Planetary boundaries or opportunities?

There’s a tension simmering beneath the Planet Under Pressure 2012 conference in an unexpected area. Stranger still was its full frontal exposure in the first hour of the proceedings.

It’s all to do with planetary boundaries. This concept has been a welcome success story for science communications. People and the media latch on to the idea of nine critical environmental indicators, the graphics are great, and the International Council for Science wants to crown this triumph with a reference to planetary boundaries in the holy text of the Rio+20 summit.

This would ensure that social and economic decisions at Rio+20 are framed in a context of environmental urgency (and that research funds flow).

But there’s a miniature time-bomb ticking in the shape of a paper to be published in the journal BioScience in the same month as the Rio event. Contributors include many of the leading participants in the London conference, notably Elinor Ostrom, the event’s chief scientific adviser.

Here’s the opening of the abstract:

The global change research community needs to renew its social contract with society by moving beyond a focus on biophysical limits and towards solution-oriented research

To stress the aversion to scary limits, the paper appears to give planetary boundaries a makeover:

We propose a scientific focus on “planetary opportunities” to address the middle ground

There’s even a new graphic to compete with the familiar cheese-wedge imagery of the boundaries.

More controversially, the paper substantiates its thesis by reference to history’s reassuring examples of “human ingenuity” in tackling environmental challenges. Its examples range from the advent of farming to action on the American dust bowl in the 1930s.

The Planet Under Pressure 2012 conference has bought into this softer approach to environmental limits. It’s all about scientists seeking solutions to human problems and working with other sectors.

The plenary was duly opened by Diana Liverman, cheer-leader for positive thinking and a contributor to the BioScience paper (which she mentioned briefly in her speech).

In reviewing the drivers of global environmental change in the period since 2000, the Professor of Geography and Development at the University of Arizona made a determined pitch that human society is not doing quite as badly as we think. The rate of population growth is falling significantly while energy intensity, deforestation and nitrogen pollution are all showing signs of improvement.

Professor Will Steffen of the Australian National University and contributor to the landmark 2009 paper on planetary boundaries portrayed a quite different picture of this recent decade.
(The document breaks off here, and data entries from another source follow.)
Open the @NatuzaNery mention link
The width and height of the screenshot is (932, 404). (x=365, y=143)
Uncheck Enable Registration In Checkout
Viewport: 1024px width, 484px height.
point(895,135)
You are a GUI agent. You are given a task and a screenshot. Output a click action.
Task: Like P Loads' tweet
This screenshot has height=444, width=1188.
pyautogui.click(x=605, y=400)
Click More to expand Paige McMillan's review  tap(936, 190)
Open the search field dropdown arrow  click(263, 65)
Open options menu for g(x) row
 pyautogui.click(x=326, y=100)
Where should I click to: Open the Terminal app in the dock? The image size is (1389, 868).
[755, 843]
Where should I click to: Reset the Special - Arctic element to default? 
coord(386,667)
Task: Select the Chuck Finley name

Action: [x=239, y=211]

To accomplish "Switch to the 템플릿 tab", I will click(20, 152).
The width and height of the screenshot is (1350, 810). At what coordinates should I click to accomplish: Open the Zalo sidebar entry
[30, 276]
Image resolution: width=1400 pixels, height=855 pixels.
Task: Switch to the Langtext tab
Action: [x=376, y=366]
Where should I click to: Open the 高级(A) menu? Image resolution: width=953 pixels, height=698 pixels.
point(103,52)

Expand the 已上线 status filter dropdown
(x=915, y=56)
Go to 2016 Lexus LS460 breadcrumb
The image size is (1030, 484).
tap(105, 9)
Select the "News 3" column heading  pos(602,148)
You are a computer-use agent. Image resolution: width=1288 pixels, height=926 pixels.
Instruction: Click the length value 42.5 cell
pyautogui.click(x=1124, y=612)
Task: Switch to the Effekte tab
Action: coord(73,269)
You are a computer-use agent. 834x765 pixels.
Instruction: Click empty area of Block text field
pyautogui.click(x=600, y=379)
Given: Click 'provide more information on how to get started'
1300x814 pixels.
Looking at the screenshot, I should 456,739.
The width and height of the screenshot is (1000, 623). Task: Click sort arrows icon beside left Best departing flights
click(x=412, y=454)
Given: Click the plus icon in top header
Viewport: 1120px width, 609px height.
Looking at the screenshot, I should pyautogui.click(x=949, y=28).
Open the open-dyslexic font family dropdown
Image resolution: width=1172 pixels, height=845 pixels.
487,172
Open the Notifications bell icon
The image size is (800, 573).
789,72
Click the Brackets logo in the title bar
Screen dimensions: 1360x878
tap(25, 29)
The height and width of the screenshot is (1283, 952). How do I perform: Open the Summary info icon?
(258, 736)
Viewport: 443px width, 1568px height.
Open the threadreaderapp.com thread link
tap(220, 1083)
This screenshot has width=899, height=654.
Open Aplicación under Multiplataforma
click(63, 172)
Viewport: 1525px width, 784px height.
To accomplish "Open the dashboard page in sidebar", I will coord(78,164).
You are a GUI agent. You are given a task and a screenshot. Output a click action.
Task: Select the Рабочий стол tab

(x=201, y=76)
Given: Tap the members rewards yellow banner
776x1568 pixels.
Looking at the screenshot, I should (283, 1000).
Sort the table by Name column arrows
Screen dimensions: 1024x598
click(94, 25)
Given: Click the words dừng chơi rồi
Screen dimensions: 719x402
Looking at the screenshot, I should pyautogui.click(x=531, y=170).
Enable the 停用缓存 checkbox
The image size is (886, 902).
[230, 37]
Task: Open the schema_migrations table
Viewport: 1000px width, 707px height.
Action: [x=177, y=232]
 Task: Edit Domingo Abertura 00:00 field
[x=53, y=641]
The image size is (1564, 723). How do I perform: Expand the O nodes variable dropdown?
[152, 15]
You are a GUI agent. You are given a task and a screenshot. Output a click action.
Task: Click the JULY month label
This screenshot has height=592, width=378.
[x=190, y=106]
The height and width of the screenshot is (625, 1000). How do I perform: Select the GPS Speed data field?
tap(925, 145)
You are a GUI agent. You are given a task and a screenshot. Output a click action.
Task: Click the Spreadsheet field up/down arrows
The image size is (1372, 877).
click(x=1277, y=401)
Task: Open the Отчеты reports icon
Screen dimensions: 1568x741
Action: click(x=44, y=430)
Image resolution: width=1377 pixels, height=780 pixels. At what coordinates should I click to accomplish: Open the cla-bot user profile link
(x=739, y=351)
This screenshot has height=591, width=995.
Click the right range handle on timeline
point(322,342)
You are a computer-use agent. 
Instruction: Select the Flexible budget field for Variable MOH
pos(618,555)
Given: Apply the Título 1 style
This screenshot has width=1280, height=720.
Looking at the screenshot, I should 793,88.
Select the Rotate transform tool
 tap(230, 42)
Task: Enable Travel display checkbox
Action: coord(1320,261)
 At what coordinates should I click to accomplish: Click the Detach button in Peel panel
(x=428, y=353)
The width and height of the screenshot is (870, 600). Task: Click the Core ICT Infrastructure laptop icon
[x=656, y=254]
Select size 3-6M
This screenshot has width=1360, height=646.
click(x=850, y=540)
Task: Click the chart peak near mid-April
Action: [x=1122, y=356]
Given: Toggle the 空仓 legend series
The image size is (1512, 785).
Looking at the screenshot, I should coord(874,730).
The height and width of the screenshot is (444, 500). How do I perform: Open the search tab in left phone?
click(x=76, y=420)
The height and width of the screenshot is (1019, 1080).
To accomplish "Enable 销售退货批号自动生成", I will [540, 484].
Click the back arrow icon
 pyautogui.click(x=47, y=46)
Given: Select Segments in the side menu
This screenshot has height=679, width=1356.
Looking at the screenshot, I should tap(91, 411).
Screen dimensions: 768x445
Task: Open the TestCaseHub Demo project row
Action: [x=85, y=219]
Never mind the social and economic statistics. The key environmental danger signs for the planet, led by interference in the nitrogen and carbon cycles, are all accelerating in the wrong direction (with the exception of atmospheric ozone).

He was in no mood to leave out the unsettling language of tipping points and non-linear abrupt change, as illustrated by the potential thawing of the Greenland ice sheet and the permafrost compost bomb. From there it’s a short distance to a new and very uncomfortable steady state of the earth system, with no return ticket available.

Further light on the debate was shone from the unlikely (and possibly unintended) source of Anthony Giddens, one of the world’s best known political scientists, who spoke after the break. Updating the now familiar thesis of his book, The Politics of Climate Change, he pointed out that the traditional strategy for human survival is to tame nature.

Now we’re trying to tame ourselves to protect nature. “How different this is from previous civilisations,” he said, in apparent contradiction of the BioScience paper. “We cannot trust historical experience to resolve (environmental problems).”

It was all smiles on the opening morning of the conference and the speakers insisted that their views are complementary.

I suspect the bonhomie may fade at any hint that the flow of research funds might not be sufficient to investigate both planetary boundaries and opportunities.